• [Work instruction 1] List every person named in the article on Eugene's free-book program.
• [Work instruction 2] Carry on the article on Eugene's free-book program from its last sentence.

EUGENE, Ore. (AP) - Eugene 2-year-old Wynn Wood receives a book in the mail every month and immediately instructs her parents to open the shrink-wrapped package.
A local program that mails free books to Eugene children is helping the toddler become passionate about reading.
“When they get a book in the mail in an envelope with their name on it, it makes them excited about reading,” said Monica Wilton, executive director of the Eugene Public Library Foundation.
Wood is one of more than 3,700 Eugene children who receive free books in the mail through a local chapter of the Imagination Library program. About 45 percent of Eugene children under 5 years old participate in the program.
Started in 1995 by singer-songwriter Dolly Parton through her Dollywood Foundation, the international program fosters a love of reading for children ages birth to 4 by mailing age-appropriate books directly to their homes at no charge to the family.
“The American Academy of Pediatrics has said the No. 1 most important thing that parents can do with their children is read with them,” Wilton said.
“And the right time to start is the day they’re born,” added Alan Meyer, a retired University of Oregon professor who serves on the local Imagination Library advisory board.
According to the United Way of Lane County, 56 percent of children entering kindergarten in Lane County in 2010 did not meet early literacy benchmarks, and 30 percent are at risk of not being able to learn to read by third grade. Poor literacy of children entering kindergarten correlates to low high school graduation rates in Oregon, Wilton said.

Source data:
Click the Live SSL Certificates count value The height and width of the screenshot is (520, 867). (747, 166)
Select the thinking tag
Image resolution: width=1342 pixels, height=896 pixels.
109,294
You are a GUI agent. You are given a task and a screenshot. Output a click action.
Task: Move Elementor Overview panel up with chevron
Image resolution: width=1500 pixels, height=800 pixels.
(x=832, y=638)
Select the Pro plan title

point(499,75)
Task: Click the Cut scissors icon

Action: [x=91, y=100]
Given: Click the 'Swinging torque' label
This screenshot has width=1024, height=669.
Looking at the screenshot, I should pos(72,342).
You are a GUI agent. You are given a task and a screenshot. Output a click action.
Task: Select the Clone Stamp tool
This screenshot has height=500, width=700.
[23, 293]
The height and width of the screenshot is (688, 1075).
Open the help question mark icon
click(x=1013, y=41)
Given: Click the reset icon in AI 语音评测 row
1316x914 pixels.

• [Your response 1] Wynn Wood, Monica Wilton, Dolly Parton, Alan Meyer

• [Your response 2]
Wynn’s mother, Jess Wood, registered her daughter for Imagination Library when she was an infant. She’s watched her daughter advance through different stages of reading as she’s grown older. Wood remembered the first time Wynn turned the page on her own. Now, Wynn pretends to read to her 4-month-old brother, Wally.
Wood said she gets just as excited as her daughter for the Imagination Library books to arrive in the mail, because she tires of reading the same books over and over.
The Dollywood Foundation partners with Penguin Group to publish a collection of staple children’s literature books, Wilton said. A panel of reading and childhood development experts at the Dollywood Foundation chooses the books, she said. All children, regardless of age when they join the program, receive “The Little Engine That Could” by Watty Piper as their first book.
There are more than 1,600 communities worldwide with Imagination Library programs, Wilton said.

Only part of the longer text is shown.